The problem: Identify every line in the entries below that contains the string "label", matching case exactly, and copy each such line in full.

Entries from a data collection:
^^^^

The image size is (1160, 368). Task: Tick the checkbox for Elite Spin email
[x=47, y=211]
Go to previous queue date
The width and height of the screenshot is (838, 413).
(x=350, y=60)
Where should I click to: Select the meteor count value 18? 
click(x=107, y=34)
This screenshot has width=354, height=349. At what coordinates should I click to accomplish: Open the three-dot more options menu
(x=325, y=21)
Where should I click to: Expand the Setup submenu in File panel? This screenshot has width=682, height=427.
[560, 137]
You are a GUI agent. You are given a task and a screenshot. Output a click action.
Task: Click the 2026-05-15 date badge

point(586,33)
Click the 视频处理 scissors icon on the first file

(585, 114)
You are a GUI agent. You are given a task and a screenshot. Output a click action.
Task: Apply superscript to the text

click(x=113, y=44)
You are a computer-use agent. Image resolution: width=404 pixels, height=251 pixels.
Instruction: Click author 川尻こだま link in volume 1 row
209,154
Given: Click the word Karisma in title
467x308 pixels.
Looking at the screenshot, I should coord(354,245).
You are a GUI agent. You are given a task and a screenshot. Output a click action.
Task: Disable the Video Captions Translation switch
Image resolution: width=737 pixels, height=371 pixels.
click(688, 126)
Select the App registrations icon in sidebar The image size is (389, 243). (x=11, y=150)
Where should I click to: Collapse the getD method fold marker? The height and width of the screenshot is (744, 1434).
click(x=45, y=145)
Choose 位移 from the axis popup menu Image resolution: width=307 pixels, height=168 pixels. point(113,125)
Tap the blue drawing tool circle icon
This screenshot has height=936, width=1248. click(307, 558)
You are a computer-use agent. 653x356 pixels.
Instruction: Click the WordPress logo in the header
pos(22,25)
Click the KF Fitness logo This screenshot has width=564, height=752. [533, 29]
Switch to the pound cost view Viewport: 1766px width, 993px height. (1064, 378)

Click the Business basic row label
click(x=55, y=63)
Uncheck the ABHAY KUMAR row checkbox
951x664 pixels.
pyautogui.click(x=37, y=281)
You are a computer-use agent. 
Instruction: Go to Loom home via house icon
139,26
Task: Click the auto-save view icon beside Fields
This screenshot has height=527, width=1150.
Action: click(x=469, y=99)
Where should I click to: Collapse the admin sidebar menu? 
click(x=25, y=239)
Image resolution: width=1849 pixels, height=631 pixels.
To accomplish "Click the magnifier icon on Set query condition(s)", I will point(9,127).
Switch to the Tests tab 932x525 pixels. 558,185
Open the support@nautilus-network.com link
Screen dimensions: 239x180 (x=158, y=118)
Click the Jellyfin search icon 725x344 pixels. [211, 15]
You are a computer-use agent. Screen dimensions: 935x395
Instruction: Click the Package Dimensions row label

^^^^

Response to the task:
Click the Business basic row label
Instruction: Click the Package Dimensions row label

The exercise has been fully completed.